A partir desse cenário, a ANDI (2001, p.34) apresenta as seguintes recomendações aos jornalistas na cobertura da violência urbana:

• partir do singular para a análise da violência enquanto fenômeno social. As estatísticas, as pesquisas e os especialistas são recursos importantes nessa passagem do individual para o social;

• incluir dados significativos na descrição dos atores, tais como: escolaridade, cor, religião e classe social;

• conhecer em detalhes as biografias das vítimas e dos agressores, compreendendo a trajetória e o contexto familiar, respeitando, na exposição das informações, o que é protegido por lei e o que deve ser mantido em sigilo para não comprometer a imagem da criança ou do adolescente.

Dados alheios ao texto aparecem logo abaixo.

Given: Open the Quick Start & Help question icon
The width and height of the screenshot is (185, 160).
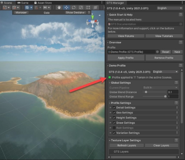Looking at the screenshot, I should [x=181, y=15].
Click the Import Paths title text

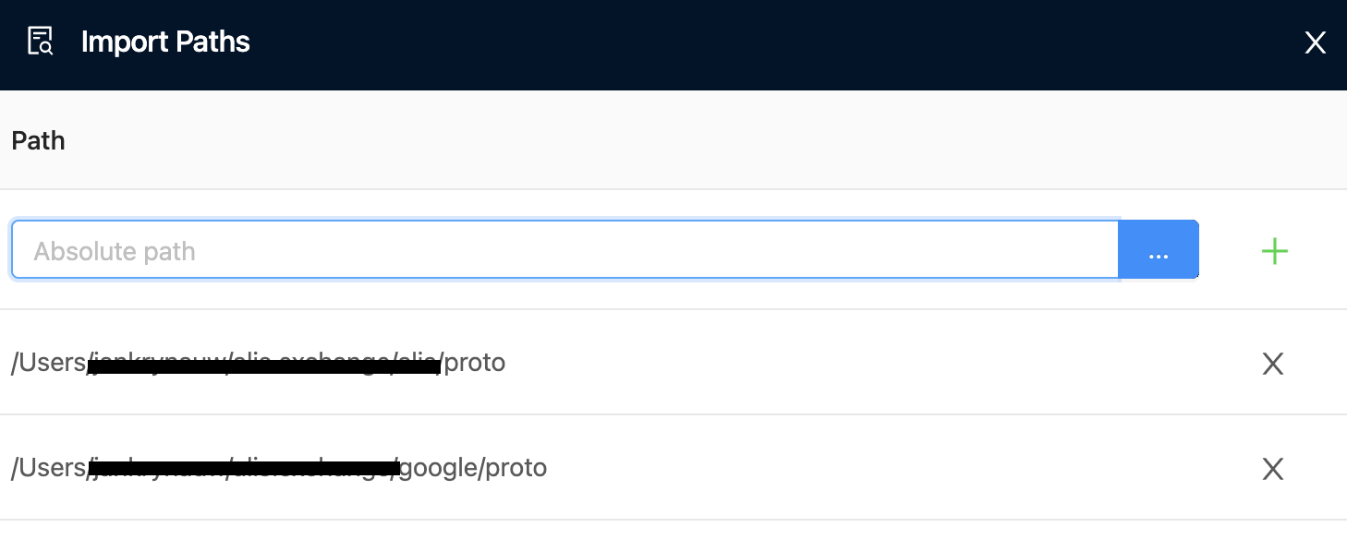tap(165, 42)
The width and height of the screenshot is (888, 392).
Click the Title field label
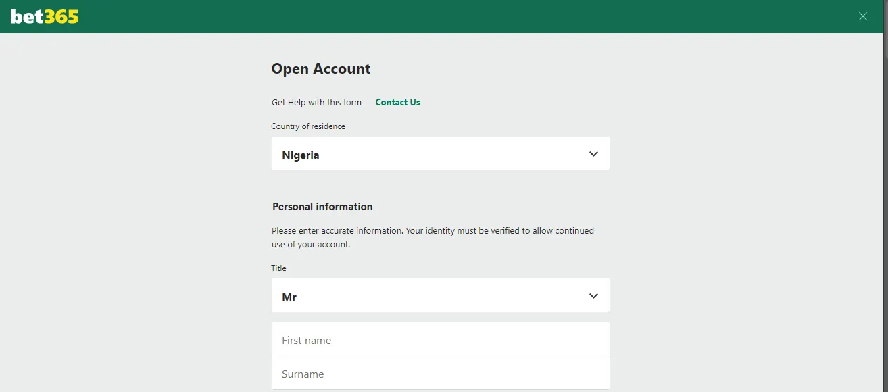pyautogui.click(x=278, y=268)
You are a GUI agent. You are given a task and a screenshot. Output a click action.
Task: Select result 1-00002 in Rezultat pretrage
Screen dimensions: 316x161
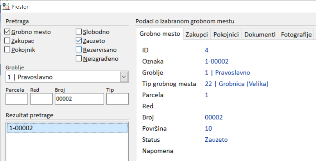(67, 127)
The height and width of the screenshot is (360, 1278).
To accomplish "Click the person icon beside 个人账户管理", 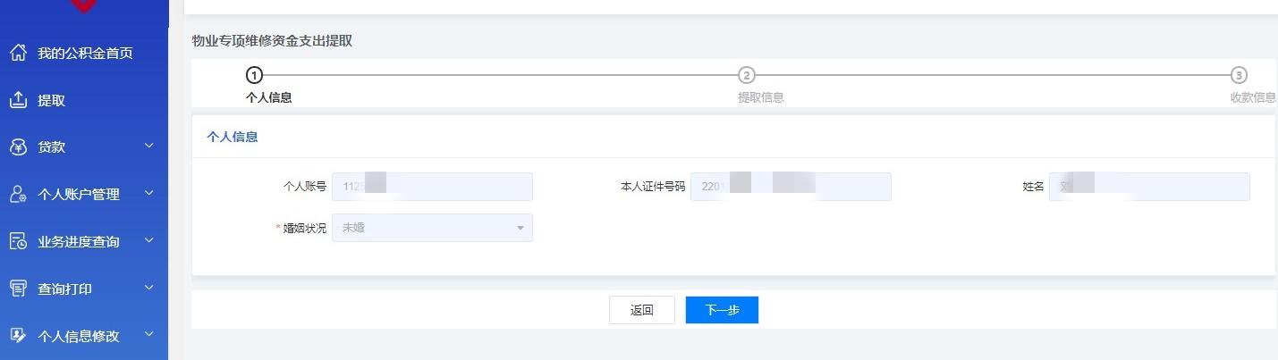I will (18, 194).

Verificar nessas biografias os dados sobre violência de agressores e de vítimas, pois, com muita freqüência, o agressor foi vítima na infância e as vítimas podem estar sendo submetidas a formas crônicas de vitimização;

• levantar sempre os dados que comprovem ou não a impunidade. Acompanhar o desenvolvimento dos casos, desde a descoberta até as providências tomadas pelo Poder Público, de forma a evitar reforçar o mito da impunidade;

• apresentar informações precisas e detalhadas sobre o sistema legal e o papel dos diferentes personagens, com ênfase para o papel do Ministério Público, da Defensoria Pública e dos Conselhos Tutelares;

• tratar o tema da Violência fora dos contextos de crise e comoção;

• estimular o senso crítico na utilização de dados sobre violência no contexto eleitoral, evitando assim que os candidatos formulem propostas visando unicamente ao êxito circunstancial da campanha e também que contribuam para fortalecer medidas de curtíssimo prazo, geralmente de cunho repressivo;

• consultar fartamente a legislação e citá-la: ECA (Estatuto da Criança e do Adolescente), Constituição, Código Penal, lei de Execução Penal;

• evitar a desinformação crônica sobre os direitos e deveres por parte da opinião pública;

• socializar o conhecimento legal, consultando a legislação e os especialistas e repassando em suas matérias;

• ouvir o maior número possível de fontes e atentar para os interesses que elas, legal ou ilegalmente, legítima ou ilegitimamente, representam.

A violência tratada como espetáculo enquadra-se perfeitamente na ótica apresentada pelo Jornalismo de Guerra, de violência, de cobertura da

criminalidade urbana, não só por parte da imprensa que se preocupa em ter um bom produto midiático, mas pelas próprias organizações criminosas que aprenderam como dialogar e se expressar pelo meio.

Através do espetáculo da violência, grupos criminosos foram vistos e ouvidos. Neste sentido, a violência aparece porque é espetáculo e dá audiência; já a paz não é um espetáculo, logo permanece inexpressiva, incógnita.